[Dataset]

--- START ---

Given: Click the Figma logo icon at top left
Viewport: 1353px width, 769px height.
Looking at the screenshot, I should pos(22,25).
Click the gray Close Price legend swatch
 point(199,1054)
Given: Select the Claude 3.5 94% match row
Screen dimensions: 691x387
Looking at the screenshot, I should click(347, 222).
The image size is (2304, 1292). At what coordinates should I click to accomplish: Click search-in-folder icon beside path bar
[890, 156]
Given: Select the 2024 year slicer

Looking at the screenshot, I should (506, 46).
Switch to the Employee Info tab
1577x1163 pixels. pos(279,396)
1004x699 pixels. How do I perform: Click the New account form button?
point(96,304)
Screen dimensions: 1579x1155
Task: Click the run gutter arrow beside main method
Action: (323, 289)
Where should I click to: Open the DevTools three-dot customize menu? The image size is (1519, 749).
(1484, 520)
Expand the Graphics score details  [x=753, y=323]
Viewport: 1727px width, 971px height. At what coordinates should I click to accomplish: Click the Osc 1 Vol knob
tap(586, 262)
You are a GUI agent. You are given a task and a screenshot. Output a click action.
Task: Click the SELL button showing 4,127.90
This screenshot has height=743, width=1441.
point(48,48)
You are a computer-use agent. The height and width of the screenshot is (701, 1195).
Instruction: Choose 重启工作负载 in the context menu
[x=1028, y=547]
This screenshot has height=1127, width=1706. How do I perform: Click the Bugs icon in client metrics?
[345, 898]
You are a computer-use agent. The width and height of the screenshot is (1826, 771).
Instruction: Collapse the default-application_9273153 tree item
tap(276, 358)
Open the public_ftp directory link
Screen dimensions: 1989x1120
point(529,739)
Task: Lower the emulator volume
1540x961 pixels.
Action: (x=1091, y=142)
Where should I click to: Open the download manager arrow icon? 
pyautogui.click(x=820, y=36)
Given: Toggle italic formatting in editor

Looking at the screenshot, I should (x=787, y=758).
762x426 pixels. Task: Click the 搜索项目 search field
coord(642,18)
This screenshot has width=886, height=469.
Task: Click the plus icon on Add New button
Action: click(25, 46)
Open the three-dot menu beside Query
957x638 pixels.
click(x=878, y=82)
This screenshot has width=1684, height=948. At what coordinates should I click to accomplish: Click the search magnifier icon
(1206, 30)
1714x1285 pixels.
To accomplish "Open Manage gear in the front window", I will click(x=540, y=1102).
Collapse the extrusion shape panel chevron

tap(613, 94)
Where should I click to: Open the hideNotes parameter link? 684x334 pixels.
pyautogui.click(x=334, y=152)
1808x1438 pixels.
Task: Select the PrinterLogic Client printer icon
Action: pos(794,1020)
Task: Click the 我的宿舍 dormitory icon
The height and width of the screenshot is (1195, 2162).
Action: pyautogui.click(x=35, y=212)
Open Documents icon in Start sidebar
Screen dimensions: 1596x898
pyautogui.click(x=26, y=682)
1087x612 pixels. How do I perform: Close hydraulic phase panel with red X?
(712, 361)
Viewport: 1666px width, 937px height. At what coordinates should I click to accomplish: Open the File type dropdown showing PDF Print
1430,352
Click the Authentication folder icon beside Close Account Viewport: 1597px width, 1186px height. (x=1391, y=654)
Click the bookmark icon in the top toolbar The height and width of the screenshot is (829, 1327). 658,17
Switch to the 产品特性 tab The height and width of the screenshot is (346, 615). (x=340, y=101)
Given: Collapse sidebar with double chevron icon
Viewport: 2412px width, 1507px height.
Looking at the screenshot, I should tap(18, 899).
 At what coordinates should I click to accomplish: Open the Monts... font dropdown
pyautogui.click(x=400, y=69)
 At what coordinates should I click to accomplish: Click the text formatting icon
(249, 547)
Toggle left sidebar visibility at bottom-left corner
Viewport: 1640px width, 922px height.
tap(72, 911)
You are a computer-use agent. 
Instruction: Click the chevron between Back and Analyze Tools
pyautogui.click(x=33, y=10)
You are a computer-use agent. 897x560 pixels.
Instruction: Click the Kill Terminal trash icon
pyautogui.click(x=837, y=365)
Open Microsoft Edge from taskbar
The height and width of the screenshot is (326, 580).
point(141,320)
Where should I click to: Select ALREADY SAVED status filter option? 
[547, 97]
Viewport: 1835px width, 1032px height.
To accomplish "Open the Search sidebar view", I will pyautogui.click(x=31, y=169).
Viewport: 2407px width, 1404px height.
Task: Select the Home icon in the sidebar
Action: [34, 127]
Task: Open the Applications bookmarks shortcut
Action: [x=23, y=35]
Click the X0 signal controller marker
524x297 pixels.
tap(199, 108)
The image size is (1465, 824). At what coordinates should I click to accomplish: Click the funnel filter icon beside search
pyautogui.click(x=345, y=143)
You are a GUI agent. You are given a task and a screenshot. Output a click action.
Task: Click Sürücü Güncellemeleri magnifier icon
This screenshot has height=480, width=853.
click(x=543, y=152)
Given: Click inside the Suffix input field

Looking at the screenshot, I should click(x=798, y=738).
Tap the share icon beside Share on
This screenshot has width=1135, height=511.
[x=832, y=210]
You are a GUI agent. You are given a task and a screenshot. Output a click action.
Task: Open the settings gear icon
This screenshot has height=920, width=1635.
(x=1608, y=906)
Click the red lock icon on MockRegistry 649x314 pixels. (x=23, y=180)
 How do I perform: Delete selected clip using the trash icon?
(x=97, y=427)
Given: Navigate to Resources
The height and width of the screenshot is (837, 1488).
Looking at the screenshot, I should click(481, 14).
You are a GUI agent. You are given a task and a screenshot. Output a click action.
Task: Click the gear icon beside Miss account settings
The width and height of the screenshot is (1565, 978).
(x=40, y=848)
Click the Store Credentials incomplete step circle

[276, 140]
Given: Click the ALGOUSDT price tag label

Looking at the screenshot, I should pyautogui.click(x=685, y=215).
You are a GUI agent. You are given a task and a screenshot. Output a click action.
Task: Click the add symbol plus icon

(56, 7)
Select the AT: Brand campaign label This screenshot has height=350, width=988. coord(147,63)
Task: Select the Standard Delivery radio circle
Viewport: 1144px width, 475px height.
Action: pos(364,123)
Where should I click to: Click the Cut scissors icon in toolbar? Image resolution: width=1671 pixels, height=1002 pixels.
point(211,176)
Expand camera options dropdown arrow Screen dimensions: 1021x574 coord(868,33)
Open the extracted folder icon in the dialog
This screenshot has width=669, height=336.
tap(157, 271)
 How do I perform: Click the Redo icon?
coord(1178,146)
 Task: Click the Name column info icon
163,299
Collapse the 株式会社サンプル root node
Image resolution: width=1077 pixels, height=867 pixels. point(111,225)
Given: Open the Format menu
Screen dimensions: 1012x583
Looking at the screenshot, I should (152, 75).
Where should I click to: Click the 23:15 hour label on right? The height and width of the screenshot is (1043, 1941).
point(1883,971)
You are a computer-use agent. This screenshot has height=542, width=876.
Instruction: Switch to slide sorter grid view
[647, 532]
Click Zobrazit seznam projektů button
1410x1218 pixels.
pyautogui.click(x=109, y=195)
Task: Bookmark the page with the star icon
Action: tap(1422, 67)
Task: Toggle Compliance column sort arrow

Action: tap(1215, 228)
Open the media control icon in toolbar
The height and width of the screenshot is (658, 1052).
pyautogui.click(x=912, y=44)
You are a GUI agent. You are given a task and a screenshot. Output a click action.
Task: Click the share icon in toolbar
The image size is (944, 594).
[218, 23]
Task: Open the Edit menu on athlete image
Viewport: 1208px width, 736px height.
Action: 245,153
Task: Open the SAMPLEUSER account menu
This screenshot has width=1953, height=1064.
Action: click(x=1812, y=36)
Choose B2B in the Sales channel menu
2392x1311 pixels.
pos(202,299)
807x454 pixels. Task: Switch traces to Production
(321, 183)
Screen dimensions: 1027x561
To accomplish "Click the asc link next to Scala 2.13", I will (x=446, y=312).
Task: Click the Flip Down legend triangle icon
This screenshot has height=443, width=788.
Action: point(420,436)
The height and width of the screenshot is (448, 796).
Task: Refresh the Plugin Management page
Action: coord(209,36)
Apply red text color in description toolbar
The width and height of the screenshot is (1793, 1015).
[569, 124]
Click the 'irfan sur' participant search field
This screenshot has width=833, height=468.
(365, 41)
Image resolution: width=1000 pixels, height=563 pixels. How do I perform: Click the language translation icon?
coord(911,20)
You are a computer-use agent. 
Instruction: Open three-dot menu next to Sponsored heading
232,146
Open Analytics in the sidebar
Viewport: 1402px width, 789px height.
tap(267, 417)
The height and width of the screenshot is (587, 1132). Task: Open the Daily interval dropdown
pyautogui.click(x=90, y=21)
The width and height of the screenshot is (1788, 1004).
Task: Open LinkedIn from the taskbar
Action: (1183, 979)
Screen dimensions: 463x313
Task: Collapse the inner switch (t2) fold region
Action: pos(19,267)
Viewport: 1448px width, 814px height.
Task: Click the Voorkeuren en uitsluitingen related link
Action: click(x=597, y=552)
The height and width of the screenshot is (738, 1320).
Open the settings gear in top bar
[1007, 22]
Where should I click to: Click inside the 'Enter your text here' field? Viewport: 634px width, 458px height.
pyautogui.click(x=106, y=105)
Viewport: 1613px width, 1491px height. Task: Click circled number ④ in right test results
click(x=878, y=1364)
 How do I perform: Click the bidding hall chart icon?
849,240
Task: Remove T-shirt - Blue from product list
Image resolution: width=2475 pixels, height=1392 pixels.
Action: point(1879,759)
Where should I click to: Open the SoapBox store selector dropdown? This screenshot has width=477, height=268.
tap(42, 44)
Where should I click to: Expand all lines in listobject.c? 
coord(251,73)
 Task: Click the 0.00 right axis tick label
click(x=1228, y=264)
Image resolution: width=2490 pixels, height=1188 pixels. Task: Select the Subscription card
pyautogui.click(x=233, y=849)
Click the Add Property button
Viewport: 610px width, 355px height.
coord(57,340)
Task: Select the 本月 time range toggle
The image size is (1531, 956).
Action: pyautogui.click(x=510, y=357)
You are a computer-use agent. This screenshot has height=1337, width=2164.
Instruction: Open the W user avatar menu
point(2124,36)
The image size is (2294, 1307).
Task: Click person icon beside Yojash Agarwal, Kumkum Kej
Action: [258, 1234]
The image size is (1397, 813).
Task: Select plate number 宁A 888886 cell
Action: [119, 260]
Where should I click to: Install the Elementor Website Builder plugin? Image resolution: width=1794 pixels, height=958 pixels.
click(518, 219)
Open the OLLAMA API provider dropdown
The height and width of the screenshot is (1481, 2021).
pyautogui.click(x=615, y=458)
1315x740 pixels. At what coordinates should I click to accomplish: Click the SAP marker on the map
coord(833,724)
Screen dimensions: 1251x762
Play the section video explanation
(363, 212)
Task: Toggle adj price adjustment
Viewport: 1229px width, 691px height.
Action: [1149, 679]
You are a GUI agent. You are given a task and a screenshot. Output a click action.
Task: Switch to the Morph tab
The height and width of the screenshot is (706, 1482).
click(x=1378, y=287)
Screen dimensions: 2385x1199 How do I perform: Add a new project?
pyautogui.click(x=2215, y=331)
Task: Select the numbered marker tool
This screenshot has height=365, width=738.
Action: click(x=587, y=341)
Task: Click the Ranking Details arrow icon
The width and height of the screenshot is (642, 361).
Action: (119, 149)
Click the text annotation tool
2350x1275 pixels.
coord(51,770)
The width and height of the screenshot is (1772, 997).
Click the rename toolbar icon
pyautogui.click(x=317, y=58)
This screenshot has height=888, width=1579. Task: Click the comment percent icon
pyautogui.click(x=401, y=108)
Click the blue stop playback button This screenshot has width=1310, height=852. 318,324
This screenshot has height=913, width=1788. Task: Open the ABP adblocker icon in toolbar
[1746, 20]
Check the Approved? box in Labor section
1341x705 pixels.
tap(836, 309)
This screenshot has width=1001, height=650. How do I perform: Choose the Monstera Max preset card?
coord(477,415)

--- END ---

[What you have to do] Within this material, how many lines include the word "left"? State only the number.

[Reply] 2